Our currently limited knowledge of kinetic parameters makes the construction of detailed kinetic models of complex biological networks next to impossible; however, there is hope that more coarse-grained models will also be successful. Indeed, increasing evidence indicates the crucial role of network topology in determining dynamic behavior and function and robustness to fluctuations in kinetic parameters (Albert and Othmer, 2003; Barkai and Leibler, 1997; Chaves et al., 2005; Li, F. et al., 2004; von Dassow et al., 2000).
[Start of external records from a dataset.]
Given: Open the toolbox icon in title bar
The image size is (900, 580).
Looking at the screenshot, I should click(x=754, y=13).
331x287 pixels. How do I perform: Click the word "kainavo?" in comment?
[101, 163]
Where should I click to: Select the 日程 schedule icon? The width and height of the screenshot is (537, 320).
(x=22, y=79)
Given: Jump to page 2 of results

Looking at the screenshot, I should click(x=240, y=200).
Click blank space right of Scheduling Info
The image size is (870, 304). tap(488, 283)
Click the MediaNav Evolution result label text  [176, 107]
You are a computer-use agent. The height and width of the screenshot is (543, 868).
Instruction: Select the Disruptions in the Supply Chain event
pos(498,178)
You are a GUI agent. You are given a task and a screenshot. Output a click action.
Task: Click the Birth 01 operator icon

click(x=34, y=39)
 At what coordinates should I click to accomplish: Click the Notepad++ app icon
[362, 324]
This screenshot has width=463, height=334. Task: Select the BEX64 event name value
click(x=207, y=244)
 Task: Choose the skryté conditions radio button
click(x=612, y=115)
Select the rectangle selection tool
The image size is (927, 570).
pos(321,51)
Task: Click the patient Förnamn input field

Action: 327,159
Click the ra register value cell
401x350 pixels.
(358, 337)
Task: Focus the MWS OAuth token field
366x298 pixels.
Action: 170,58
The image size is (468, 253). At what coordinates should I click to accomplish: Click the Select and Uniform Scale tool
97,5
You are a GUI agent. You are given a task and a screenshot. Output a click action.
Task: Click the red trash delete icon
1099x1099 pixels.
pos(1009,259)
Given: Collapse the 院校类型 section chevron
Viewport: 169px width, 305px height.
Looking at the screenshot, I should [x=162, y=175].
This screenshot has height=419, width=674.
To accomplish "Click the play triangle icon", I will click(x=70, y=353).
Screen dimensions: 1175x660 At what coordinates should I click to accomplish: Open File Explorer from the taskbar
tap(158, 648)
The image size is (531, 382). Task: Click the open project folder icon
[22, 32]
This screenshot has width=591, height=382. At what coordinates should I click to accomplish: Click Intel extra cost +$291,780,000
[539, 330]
The topological properties of signal transduction subgraphs (pathways) seem to reflect the dynamics of response to those signals: the subgraphs corresponding to ligands that cause rapid, transient changes - such as glutamate or glycine - exhibit extensive pathway branching, whereas the signaling pathways for responses to FasL or ephrin have many fewer branches (Ma'ayan et al., 2005). Constraint-based modeling of stoichiometrically reconstructed metabolic and signaling networks can lead to verifiable predictions related to their input/output relationships and their changes in the case of gene knockouts (Papin and Palsson, 2004; Papin et al., 2002). Network discovery and network analysis thus have the potential to form a self-reinforcing loop where theory and modeling lead to testable predictions that feed back into experimental discovery. At a minimum, network representations have changed our view of what is functionally `downstream' (or `near') a cellular component, and have the potential to lead to predictions of systems-level behavior that will be important for future biochemical and medical research (Cohen, 2002).

The author gratefully acknowledges the support of a Sloan Fellowship in Science and Engineering.